I had metal screws and metal plates in my body– things that were implanted as temporary fixes, as a way of guiding and instructing my growth, things that needed to come out.
My disability is somewhat unique and rare, and as a result, it was and remains difficult to find a doctor who thoroughly understands proper treatment. When I was very young, I was treated by a neurosurgeon, T.S. Park, who was recently featured by NBC Nightly News for conducting rhizotomies, a procedure that I was one of the first in the world to receive (paid for, in part, by my family’s private insurance company). Afterward and until the age of about 15, I was treated by Dr. Jim Gage of Gillette Children’s Hospital in St. Paul, Minnesota, a pediatric orthopedic surgeon roundly considered one of the world’s top experts in cerebral palsy. (After I lost my health care coverage, Dr. Gage remained one of my champions, providing me with medical care, no doubt, at a loss).

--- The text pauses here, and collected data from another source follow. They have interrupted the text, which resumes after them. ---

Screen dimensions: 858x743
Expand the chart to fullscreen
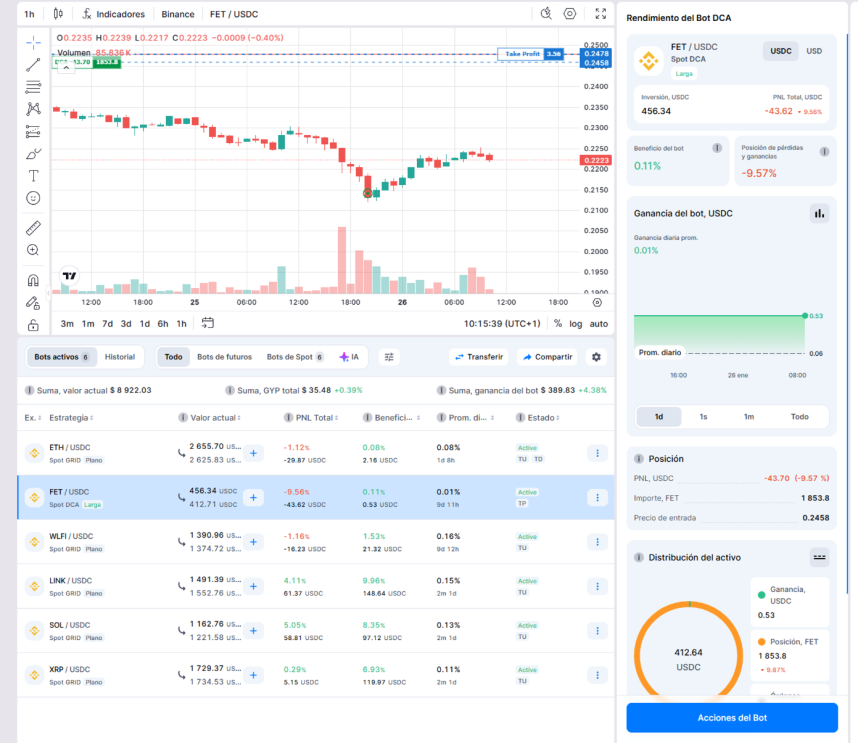[600, 14]
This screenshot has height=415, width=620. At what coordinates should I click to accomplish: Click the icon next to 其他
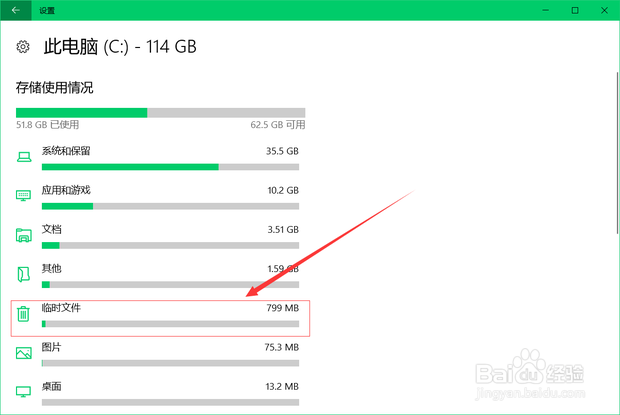[x=24, y=274]
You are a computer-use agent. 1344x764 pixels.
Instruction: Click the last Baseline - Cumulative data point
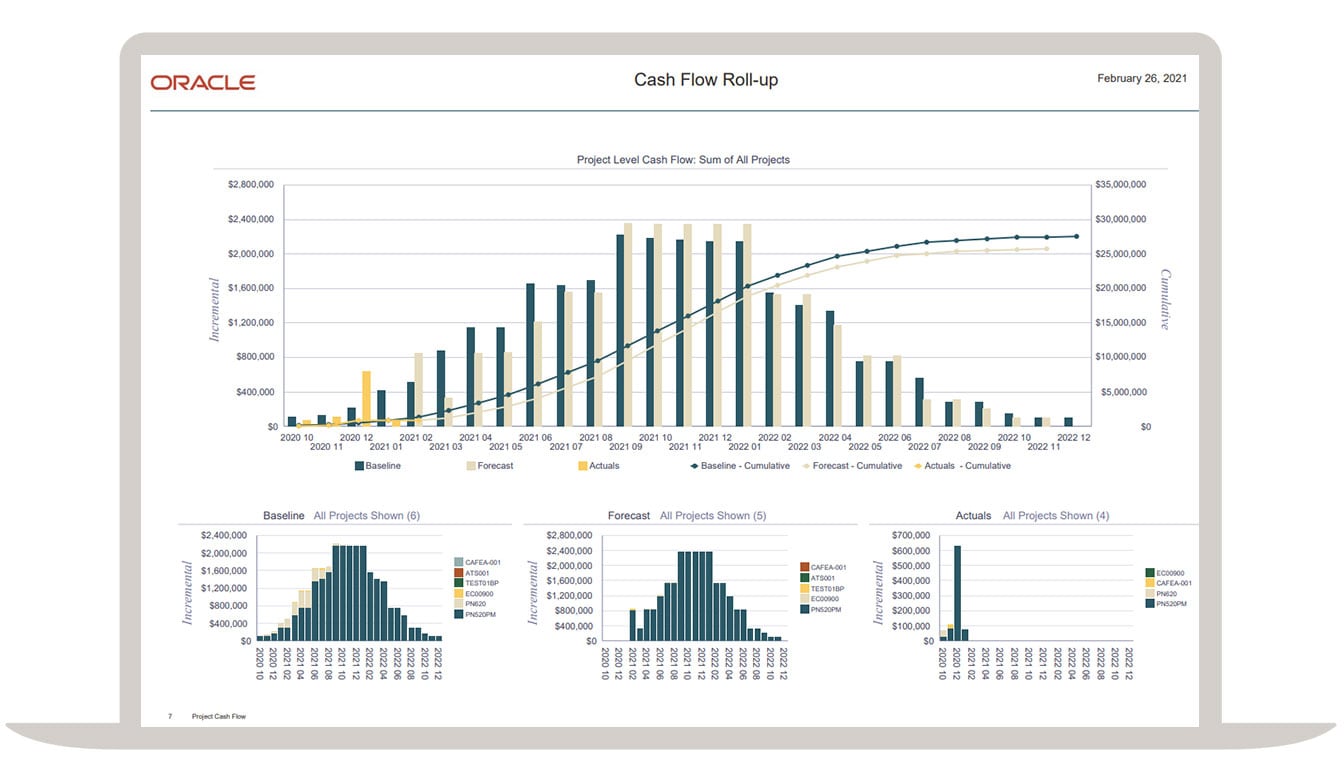(1077, 236)
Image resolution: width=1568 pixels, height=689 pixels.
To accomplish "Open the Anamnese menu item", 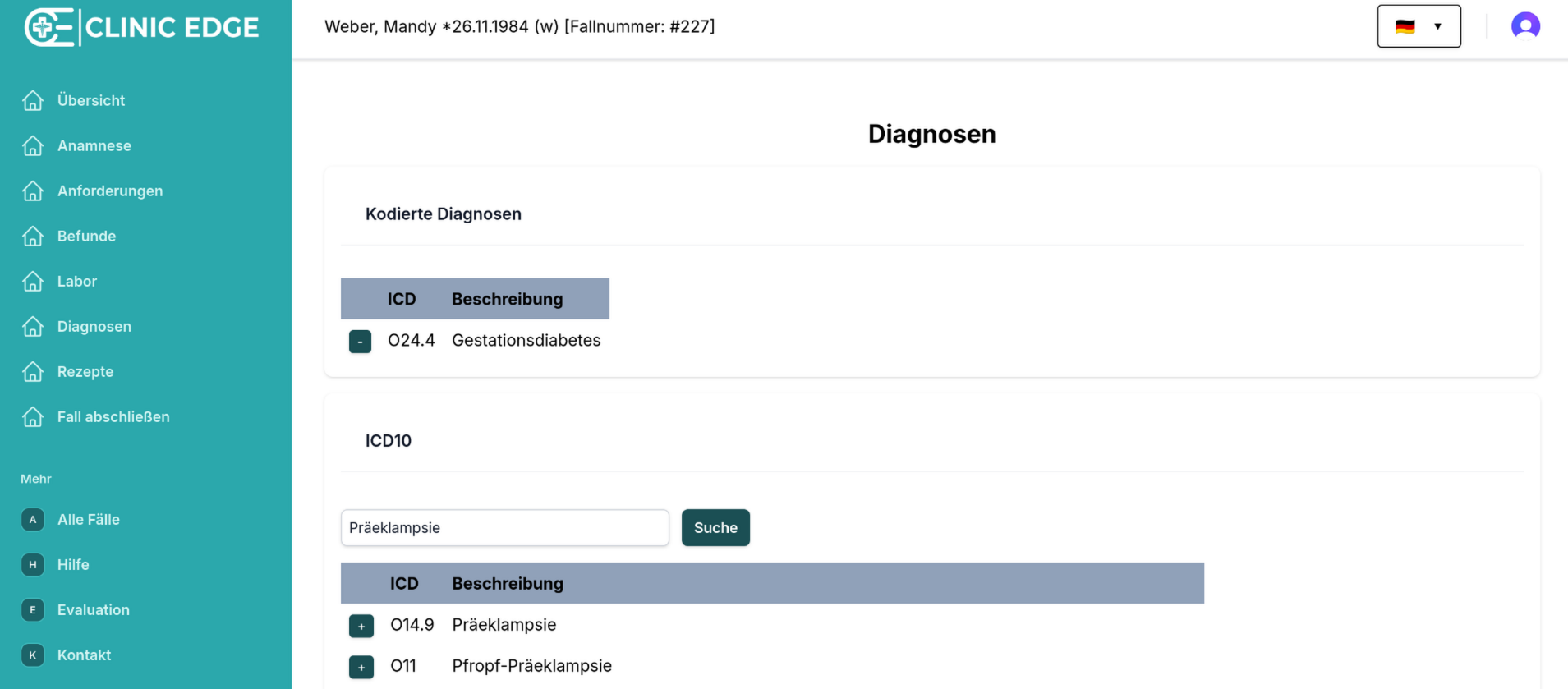I will [x=94, y=146].
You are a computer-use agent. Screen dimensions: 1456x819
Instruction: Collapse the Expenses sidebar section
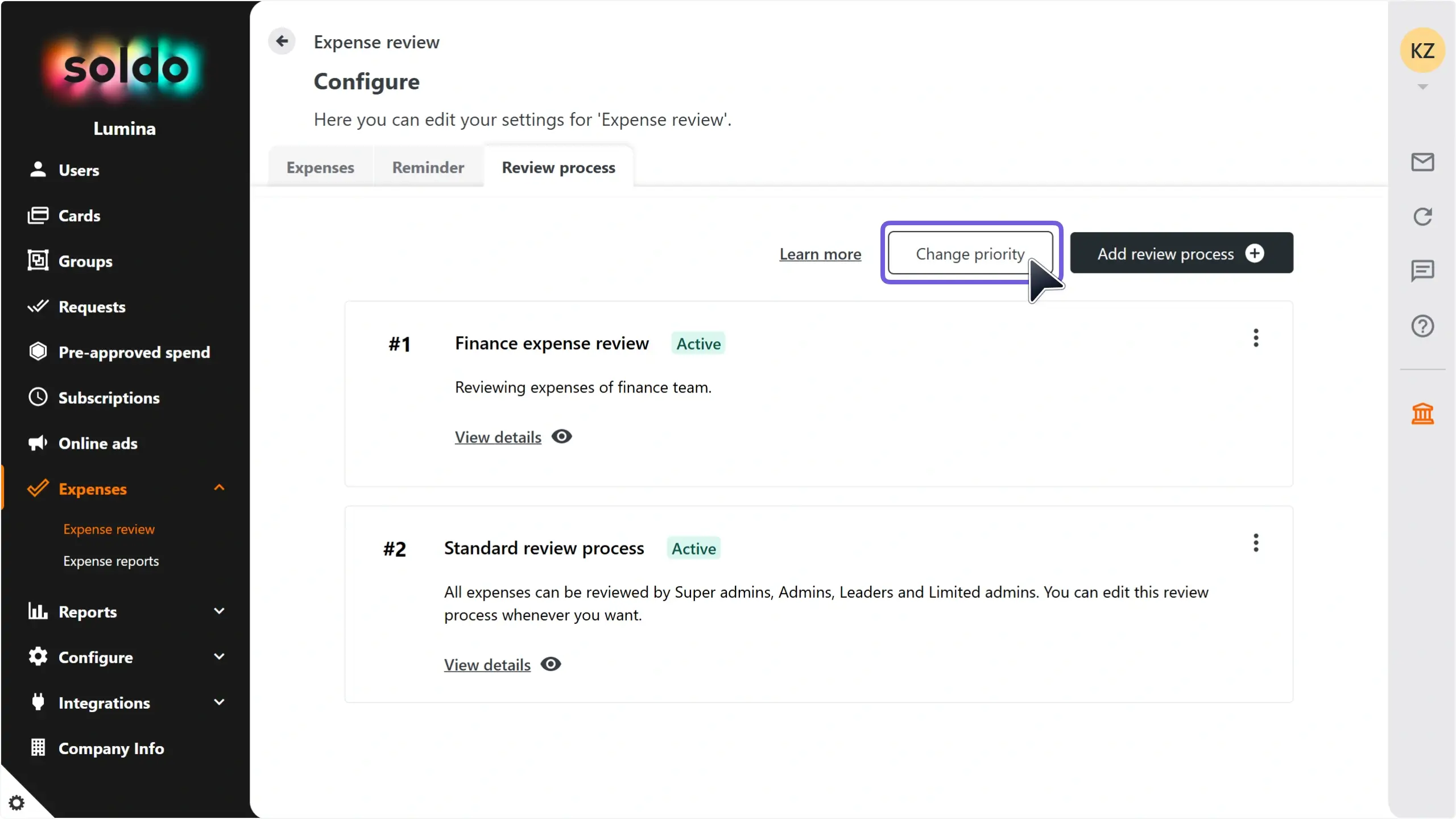219,488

So I lost my insurance when I was ten, and my parents were making (barely) too much money for me to get government insurance. They tried to get me included in other private insurance plans, but I was always summarily rejected.
I was uninsurable.
And I had screws and plates in my body that needed to come out. I had other surgeries that were needed. I had physical therapy too. Tens, if not hundreds, of thousands of dollars in needed treatment.
There was only one solution at the time: My parents had to relinquish custody of me to my grandparents, who made less money than my family, in order to qualify me for Medicaid. I had to move out of my family home, away from my brother and my sister and my mom and dad, for an entire year.
Tell Mary Landrieu, in any way you can, how wrong this is.